We went back in the room. Explaining the genetic testing took the length of the visit because this is not a straightforward concept. We explained the difference between tumor mutations and inherited mutations. We wrote down a list of genetic variations we could discover. We discussed treatment options that could go along with each.
Do you have any questions?
He broke down. He reached for the tissue box sitting on the exam room table. “I feel so much better,” he said. “This is why I came here.” He felt safe, reassured, and hopeful.
I was happy to be helpful, but later, as I wrote my clinic note about him, I felt uneasy about the visit.
Everything we said was true. But somehow, it still felt as though we left him with an overly optimistic view of his illness. Did our emphasis on what could be done overshadow that it was unlikely to change the big picture? Did our in-depth discussion of slim possibilities mask that his prognosis was, in fact, still grim?
Working at a large academic medical center, I see many patients who come for a second opinion. I’m incredibly fortunate to learn at a place that is not just up to date in the most cutting-edge treatments but often leading in innovation.

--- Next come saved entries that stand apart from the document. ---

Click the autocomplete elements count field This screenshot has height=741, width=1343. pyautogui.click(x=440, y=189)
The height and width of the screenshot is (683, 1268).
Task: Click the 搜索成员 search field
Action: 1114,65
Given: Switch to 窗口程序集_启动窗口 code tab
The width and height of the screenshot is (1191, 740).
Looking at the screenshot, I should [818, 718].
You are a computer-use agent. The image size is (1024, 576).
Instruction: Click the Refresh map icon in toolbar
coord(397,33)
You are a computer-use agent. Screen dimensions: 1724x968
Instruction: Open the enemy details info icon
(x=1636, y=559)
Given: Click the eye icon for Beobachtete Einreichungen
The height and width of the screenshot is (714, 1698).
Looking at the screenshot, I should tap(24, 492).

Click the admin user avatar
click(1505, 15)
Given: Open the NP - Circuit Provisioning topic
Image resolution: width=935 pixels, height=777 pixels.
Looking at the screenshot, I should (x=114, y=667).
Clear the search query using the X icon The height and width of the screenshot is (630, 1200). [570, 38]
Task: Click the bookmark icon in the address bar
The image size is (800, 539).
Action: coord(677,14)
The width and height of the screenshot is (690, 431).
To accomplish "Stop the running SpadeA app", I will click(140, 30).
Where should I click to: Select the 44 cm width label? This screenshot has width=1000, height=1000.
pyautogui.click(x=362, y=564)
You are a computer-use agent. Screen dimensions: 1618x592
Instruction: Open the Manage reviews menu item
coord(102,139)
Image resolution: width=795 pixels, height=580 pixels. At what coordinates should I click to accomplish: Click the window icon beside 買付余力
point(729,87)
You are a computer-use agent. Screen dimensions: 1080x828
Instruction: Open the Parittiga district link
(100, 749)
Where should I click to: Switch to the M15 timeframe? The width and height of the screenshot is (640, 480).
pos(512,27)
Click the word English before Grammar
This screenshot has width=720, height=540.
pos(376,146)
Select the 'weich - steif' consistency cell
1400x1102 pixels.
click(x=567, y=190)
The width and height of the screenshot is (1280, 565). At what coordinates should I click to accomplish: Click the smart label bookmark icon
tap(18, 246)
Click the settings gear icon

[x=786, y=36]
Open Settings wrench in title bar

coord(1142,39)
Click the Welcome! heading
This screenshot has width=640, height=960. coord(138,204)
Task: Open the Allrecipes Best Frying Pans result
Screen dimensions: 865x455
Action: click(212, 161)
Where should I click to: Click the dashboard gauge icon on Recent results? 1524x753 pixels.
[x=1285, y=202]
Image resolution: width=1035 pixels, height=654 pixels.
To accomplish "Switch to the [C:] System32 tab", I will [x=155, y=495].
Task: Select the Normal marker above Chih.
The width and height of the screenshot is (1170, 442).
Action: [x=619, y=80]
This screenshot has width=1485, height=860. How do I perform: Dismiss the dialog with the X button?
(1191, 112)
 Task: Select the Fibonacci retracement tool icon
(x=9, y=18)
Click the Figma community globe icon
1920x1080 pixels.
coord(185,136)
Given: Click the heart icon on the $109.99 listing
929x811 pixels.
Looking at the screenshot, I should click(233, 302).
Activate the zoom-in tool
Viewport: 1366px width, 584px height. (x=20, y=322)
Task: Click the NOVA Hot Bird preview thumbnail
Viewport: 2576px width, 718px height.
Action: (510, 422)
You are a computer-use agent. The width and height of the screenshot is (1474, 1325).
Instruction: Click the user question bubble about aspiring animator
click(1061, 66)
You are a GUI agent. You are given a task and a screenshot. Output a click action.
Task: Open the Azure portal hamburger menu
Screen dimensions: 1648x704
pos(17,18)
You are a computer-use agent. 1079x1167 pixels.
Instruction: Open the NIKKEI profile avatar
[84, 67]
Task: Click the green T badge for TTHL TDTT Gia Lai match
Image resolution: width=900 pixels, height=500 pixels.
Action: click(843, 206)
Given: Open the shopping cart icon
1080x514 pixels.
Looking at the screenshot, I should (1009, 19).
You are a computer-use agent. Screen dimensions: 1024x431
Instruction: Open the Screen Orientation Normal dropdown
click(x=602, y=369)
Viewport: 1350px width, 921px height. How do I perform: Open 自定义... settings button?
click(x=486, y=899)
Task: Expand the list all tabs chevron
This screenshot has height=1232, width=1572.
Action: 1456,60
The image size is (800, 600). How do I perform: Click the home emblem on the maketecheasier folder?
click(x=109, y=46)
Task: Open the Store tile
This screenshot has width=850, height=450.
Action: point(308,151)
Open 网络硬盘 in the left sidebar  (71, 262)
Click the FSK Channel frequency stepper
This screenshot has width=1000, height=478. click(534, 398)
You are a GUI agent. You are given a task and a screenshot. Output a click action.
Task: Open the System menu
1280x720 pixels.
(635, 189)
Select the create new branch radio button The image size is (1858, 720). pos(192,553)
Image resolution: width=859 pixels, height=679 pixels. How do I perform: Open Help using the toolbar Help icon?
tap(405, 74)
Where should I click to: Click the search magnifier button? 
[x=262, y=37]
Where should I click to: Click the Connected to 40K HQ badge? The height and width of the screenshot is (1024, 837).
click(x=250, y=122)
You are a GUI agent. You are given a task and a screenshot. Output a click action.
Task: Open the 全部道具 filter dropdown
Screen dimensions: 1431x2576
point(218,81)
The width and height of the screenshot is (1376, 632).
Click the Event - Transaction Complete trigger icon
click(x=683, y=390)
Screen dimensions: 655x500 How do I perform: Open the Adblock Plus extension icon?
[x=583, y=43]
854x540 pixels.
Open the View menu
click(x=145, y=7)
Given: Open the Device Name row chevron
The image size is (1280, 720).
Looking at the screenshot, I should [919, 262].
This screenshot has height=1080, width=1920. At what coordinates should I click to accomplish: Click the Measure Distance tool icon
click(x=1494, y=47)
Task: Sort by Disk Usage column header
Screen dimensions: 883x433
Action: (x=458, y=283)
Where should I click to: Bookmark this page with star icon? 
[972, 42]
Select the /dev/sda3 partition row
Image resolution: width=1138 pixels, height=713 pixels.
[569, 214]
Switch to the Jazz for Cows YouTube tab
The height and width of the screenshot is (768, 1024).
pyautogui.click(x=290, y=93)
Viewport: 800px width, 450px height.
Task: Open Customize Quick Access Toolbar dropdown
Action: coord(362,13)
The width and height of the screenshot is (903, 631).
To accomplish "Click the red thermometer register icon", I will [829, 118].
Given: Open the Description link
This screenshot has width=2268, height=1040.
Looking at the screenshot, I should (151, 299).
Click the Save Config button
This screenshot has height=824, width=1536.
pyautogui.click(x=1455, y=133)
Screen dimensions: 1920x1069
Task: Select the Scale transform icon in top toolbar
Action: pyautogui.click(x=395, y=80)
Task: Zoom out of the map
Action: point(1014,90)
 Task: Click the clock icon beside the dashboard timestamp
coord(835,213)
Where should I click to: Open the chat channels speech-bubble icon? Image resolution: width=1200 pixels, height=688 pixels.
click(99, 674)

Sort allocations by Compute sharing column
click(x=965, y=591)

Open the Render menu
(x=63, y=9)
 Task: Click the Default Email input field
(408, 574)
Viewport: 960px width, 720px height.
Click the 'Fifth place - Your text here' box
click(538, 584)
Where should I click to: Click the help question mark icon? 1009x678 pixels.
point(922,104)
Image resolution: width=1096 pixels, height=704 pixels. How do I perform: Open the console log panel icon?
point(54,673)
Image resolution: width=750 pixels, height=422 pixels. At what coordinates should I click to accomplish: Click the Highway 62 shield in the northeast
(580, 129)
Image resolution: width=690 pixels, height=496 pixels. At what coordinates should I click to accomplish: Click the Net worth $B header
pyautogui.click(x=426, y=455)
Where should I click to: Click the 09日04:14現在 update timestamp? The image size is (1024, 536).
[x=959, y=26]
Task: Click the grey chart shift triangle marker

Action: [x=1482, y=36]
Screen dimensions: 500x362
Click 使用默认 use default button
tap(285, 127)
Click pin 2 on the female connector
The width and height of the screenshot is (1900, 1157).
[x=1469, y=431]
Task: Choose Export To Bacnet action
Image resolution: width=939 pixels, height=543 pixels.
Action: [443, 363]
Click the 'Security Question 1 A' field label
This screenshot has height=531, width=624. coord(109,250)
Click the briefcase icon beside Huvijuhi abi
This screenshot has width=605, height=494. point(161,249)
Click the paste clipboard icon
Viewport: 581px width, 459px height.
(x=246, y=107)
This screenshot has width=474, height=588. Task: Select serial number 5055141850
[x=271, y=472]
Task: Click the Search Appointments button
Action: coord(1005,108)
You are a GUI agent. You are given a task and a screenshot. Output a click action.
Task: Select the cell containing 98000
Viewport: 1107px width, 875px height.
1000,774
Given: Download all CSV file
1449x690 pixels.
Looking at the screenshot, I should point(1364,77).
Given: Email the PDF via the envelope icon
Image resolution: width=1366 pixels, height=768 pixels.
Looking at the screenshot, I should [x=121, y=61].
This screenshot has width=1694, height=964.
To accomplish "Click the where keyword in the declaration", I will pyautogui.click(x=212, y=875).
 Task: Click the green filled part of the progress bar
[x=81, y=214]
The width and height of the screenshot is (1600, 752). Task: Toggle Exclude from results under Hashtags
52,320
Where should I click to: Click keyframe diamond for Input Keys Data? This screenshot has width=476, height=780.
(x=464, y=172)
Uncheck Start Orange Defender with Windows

And so we offer patients these options. They sound novel and exciting. They fill patients with hope because they fill the field with hope. I, too, get enraptured with the possibilities – circulating tumor DNA and clinical trials and targeted therapies.
At big cancer meetings every year, oncologists come together and speak about cancer therapies with enthusiasm and hope. Advances have exploded; it’s an exciting time to be learning and practicing.
And yet, the reality for many patients is very different. We are still discussing hospice after one line of chemotherapy has failed. We are still gently holding hands and saying that we have no more options to treat their aggressive cancers.
How can both of these worlds coexist? How can both be true?
A few years ago, a friend was diagnosed with a devastating neurologic condition. I went to a clinical trials website and typed in her disease. Immediately, hundreds of options popped up. I felt hopeful. The field is moving forward, I thought. There are options.
But in the exam room, there were none. When I asked about what I had read, the neurologist explained how many of these possibilities were being investigated. But in the end, my friend really had no good options.
After my visit with Mr. M, I thought about how commonly this story plays out in my field of hematology and oncology. Yes, there are instances in which we find a mutation that drastically changes management. It’s wonderful to witness: patients handed an ominous diagnosis and then living their normal lives, in remission or with stable disease, years later.
We all hope for that. But we rarely get it. The challenge comes when we spend 95% of a visit talking about something with a 1% chance of working. The numbers don’t add up – it’s an equation that easily results in false understanding. Cancer can be glossed with a veneer of innovative options, obscuring the reality that none are likely to work.
Weaving both truths into the conversation is a difficult skill, but one I decided to be more cognizant of after my encounter with Mr. M.
At our next visit, we were still waiting on the test results. But I decided to speak with him candidly. It’s important to have a plan B, I said, and asked what would be important to him if his time were limited. He nodded, thinking about this. “I’ve just been holding out hope for the mutation,” he admitted.
The next week his genetic testing came back negative, and he decided to get palliative chemotherapy closer to home. He had no reason to come to a large academic hospital anymore. With nothing special to offer him, I never saw him again.